Passage |
<<<<
He conceived a three-part Times series and award-winning one-hour documentary on the
transforming Arctic. He recently exposed efforts by political appointees to rewrite government
climate reports in the White House and prevent NASA scientists from conveying their views on
warming.
He has been a pioneer in multimedia journalism, blogging, podcasting, and shooting still
and video imagery for stories from far-flung places.
Revkin’s third book is The North Pole Was Here: Puzzles and Perils at the Top of the
World (Kingfisher, 2006), the first account of global and Arctic climate change written for the
whole family. The Washington Post concluded simply: “Bundle up and read.”
He has written two other books. The Burning Season (1990; 2004 updated edition, Island
Press) chronicles the life of Chico Mendes, the slain leader of the movement to save the Amazon
rain forest. The book was published in 10 languages, was a New York Times Notable Book of
the Year, and was the basis for the HBO film of the same name, starring Raul Julia and directed
by John Frankenheimer. The film won three Golden Globe awards and two Emmys.
Revkin also wrote Global Warming: Understanding the Forecast (1992), which
accompanied the first museum exhibition on climate change, created by the American Museum
of Natural History. The Los Angeles Times said the book “takes a devastatingly quiet tone that
proves far more effective than the bludgeon-the-reader-with-guilt brand of environmental
journalism.”
>>>>
Listed records |
<<<<
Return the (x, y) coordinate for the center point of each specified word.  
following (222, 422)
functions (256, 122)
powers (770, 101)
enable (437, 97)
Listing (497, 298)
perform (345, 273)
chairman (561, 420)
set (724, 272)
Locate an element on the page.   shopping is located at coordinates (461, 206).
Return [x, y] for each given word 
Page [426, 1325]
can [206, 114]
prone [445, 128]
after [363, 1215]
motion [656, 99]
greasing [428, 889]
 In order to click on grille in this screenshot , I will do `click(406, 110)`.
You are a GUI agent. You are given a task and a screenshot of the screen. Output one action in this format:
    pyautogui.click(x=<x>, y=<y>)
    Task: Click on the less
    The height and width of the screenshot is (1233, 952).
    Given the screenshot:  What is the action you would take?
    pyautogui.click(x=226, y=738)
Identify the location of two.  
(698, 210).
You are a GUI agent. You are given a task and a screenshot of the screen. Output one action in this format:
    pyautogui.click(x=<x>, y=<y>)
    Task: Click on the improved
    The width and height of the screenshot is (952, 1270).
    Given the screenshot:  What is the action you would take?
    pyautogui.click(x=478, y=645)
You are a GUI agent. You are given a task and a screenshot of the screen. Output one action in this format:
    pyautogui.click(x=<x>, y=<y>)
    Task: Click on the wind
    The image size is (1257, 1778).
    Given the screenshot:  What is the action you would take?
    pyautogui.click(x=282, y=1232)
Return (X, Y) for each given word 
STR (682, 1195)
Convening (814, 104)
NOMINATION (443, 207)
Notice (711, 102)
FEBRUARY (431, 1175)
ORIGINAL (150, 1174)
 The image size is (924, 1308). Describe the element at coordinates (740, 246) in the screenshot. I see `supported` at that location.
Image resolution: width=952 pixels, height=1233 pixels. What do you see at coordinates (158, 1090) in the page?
>>>>
List of tasks |
A) Swap "political appointees" for "administration officials" in the Revkin profile, and give the part that begins at "He conceived a" and stops after "from far-flung places.".
B) Finish out the next part of the Revkin profile, picking up after its final sentence.
The entries are separate from the Revkin profile.

Answers in order |
A)
He conceived a three-part Times series and award-winning one-hour documentary on the
transforming Arctic. He recently exposed efforts by administration officials to rewrite government
climate reports in the White House and prevent NASA scientists from conveying their views on
warming.
He has been a pioneer in multimedia journalism, blogging, podcasting, and shooting still
and video imagery for stories from far-flung places.

B)
Previously, he was a senior editor of Discover, a staff writer for the Los Angeles Times,
and a senior writer at Science Digest.
He also writes occasionally about music, and his 1997 Times profile of a heavy-metal
singer was the basis for “Rock Star,” a 2001 Warner Bros. film starring Mark Wahlberg and
Jennifer Aniston.
Revkin has a biology degree from Brown, a master’s degree in journalism from
Columbia, and has been awarded an honorary doctorate by Pace University for his pioneering
focus on climate change. He has taught at Columbia’s Graduate School of Journalism and Bard
College and has written two book chapters on the media and the environment.
He lives in the Hudson River Valley with his wife and two sons. In spare moments, he is
a performing songwriter and multi-instrumentalist who occasionally accompanies Pete Seeger at
regional shows and plays in a roots-blues band, Uncle Wade (www.myspace.com/unclewade).